May 2006: Last posted update of program information supplied by institution.
If applicable, accreditation has been confirmed as of May 2006.
UNIVERSITY OF SOUTHERN CALIFORNIA, KECK SCHOOL OF MEDICINE
Department of Preventive Medicine-Division of Biostatistics
Degree granted: Ph.D. in Statistical Genetics and Genetic Epidemiology
Training available: Doctoral
Current enrollment: 5 Doctoral
Number of graduates in last 2 years: None
Faculty status: 8 Ph.D., 1 M.D./Ph.D., 1 D.P.H.

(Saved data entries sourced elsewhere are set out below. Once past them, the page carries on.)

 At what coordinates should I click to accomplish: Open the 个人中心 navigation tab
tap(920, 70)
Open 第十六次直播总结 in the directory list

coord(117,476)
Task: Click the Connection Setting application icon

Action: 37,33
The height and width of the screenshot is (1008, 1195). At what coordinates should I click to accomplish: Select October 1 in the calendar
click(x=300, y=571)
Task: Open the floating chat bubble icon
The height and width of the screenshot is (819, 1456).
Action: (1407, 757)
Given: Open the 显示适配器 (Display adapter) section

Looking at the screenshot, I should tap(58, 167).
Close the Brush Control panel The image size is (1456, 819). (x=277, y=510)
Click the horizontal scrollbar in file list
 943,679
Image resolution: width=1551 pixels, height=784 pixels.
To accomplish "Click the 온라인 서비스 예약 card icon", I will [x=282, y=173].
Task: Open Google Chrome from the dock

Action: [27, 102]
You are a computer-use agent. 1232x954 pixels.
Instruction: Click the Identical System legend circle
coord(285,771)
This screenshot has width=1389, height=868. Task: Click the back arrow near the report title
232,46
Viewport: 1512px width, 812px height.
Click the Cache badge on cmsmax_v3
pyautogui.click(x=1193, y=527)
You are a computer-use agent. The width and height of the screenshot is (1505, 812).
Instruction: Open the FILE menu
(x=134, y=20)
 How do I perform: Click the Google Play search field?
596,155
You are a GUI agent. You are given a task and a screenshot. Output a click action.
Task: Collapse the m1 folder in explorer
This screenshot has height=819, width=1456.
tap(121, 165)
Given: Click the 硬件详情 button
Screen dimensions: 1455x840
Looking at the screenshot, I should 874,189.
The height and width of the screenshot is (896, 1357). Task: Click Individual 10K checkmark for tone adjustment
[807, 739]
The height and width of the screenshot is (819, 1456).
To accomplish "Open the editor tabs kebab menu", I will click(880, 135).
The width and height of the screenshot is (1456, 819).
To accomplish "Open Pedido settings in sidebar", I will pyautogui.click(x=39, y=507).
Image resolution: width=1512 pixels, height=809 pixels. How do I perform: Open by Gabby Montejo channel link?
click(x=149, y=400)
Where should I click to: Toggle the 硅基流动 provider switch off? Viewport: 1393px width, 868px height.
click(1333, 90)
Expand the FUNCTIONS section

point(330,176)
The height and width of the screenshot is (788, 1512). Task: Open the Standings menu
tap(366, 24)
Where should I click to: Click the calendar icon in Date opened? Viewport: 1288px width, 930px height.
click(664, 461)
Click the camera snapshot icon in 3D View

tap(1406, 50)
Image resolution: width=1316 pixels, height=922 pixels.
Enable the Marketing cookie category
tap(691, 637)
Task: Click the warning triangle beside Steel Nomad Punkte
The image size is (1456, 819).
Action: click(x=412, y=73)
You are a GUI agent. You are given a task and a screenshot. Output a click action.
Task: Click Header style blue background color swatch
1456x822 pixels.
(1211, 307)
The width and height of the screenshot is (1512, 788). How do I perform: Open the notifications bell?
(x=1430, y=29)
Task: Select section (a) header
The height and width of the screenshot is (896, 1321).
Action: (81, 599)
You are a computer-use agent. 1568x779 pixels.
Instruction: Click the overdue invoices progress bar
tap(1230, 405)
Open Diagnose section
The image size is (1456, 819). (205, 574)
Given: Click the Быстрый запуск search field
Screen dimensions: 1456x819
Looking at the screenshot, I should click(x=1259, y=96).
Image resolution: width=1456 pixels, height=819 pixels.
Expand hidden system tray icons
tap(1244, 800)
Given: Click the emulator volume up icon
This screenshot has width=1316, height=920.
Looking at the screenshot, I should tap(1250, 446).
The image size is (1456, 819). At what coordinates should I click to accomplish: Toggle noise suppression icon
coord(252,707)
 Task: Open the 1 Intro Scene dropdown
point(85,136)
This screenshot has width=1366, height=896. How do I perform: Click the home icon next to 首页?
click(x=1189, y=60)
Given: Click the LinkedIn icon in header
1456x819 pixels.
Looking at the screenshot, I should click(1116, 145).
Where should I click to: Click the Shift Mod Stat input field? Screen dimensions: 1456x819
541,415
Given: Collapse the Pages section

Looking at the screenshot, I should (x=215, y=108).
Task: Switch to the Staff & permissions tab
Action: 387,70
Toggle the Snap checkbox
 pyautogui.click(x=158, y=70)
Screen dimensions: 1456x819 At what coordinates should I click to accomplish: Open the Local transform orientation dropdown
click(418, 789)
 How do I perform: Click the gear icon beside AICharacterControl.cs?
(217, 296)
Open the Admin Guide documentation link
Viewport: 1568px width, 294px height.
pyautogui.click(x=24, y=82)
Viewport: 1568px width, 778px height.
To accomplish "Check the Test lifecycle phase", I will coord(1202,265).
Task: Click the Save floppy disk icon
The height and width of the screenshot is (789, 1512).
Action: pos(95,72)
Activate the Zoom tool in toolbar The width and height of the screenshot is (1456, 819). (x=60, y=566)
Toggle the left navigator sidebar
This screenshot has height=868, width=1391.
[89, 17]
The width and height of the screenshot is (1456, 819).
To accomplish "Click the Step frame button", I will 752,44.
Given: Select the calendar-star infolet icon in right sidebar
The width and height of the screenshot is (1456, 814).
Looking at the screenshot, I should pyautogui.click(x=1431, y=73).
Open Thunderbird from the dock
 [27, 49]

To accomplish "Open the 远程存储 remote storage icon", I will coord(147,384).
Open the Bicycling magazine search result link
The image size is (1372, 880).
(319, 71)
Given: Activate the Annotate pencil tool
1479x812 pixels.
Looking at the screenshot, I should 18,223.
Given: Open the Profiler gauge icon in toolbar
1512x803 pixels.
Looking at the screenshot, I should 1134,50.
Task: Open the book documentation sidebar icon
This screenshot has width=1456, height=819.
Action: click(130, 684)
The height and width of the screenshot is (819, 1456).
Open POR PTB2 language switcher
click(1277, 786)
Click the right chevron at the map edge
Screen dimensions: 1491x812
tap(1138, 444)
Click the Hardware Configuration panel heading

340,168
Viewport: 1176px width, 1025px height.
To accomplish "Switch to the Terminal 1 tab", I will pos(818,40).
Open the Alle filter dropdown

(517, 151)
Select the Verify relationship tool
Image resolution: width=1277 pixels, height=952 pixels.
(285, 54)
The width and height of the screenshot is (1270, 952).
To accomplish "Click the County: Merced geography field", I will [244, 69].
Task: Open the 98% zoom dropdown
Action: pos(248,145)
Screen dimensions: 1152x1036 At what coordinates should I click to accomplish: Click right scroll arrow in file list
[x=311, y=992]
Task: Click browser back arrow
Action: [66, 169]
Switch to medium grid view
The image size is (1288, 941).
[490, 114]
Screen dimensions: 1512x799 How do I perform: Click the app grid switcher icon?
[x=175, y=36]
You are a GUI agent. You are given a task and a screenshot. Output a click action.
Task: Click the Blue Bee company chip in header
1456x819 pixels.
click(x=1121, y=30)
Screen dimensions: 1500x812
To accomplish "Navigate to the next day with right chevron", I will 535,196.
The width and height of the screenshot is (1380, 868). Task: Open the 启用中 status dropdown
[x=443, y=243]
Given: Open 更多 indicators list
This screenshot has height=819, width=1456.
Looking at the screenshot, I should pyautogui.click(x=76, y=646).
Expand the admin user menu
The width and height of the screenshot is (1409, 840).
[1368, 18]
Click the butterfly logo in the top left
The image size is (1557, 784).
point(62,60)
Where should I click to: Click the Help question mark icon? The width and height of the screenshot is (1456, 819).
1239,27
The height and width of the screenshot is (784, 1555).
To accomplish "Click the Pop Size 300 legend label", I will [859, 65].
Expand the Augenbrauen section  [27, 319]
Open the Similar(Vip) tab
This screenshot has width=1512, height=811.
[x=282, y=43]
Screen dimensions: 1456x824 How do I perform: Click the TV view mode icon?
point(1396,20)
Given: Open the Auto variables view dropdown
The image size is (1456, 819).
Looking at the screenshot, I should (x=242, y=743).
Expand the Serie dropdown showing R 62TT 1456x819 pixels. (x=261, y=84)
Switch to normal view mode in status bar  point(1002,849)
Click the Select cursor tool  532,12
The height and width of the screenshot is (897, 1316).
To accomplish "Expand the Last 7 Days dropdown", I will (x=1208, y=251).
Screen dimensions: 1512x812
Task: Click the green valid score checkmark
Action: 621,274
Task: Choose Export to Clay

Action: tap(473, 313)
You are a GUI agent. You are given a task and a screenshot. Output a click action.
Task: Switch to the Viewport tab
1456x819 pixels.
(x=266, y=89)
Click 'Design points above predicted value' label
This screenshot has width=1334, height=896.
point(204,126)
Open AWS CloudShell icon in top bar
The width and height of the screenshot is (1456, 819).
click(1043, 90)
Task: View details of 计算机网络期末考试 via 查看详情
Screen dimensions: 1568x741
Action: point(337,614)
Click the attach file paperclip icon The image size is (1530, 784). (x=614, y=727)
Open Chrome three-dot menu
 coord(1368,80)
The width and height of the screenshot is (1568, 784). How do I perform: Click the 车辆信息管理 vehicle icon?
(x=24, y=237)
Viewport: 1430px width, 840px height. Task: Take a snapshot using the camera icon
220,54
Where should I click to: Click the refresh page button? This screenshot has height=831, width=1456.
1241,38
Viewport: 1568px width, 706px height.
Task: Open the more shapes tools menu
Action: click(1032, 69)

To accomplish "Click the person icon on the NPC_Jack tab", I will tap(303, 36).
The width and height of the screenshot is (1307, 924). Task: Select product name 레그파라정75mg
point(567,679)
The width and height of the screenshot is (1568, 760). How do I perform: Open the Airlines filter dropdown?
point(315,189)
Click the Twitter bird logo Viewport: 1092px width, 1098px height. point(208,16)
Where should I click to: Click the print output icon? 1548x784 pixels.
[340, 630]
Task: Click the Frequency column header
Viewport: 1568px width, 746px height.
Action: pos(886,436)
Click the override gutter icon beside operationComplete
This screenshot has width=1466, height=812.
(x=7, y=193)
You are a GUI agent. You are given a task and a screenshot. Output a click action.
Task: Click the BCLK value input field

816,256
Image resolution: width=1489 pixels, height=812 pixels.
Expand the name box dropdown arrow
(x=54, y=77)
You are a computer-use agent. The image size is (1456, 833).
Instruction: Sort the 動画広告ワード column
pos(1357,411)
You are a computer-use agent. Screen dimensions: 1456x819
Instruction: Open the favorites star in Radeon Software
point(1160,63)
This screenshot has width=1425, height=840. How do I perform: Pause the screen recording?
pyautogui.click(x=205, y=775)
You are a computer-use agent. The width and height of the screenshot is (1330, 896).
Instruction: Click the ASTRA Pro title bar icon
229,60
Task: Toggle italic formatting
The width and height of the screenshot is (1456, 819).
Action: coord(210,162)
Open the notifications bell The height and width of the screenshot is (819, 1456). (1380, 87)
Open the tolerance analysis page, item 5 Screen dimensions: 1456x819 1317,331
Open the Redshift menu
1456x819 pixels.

Areas of concentration: epidemiology, gene mapping, molecular genetics, pharmacogenetics, population genetics, Statistical genetics
Clinical training fellowships:
ABMG accreditation:
Financial support: Half-time Research Assistantships with tuition remission available
Application deadline: January 15
Contact: Duncan Thomas, Ph.D., Program Director, University of Southern California, Keck School of Medicine, Preventive Medicine - Biostatistics, 1540 Alcazar Street, CHP 220 MC 9010, Los Angeles, CA, 90089-9010, Tel: 323-442-1209, Fax: 323-442-2993, E-mail: dthomas@usc.edu

Mary Trujillo, Student Services Advisor, University of Southern California, Keck School of Medicine, Preventive Medicine - Biostatistics, 1540 Alcazar Street, CHP 218 MC 9010, Los Angeles, CA, 90089-9010, Tel: 323-442-1810, Fax: 323-442-2993, E-mail: mtrujill@usc.edu

Web homepage: http://www.usc.edu/biostats
New interdisciplinary program gives students a solid background in the methodological aspects of biostatistics, statistical genetics as well as solid grounding in molecular/laboratory science. The objective of the Ph.D. program is to produce a statistical geneticist or genetic epidemiologist with in-depth statistical and analytic skills in biostatistics, computational methods and the molecular biosciences. The Doctor of Philosophy program in Statistical Genetics and Genetic Epidemiology is a joint effort to combine biostatistics, epidemiology, statistical and molecular genetics and computational methods in order to develop new and cutting-edge statistical methodology appropriate for human genomic studies.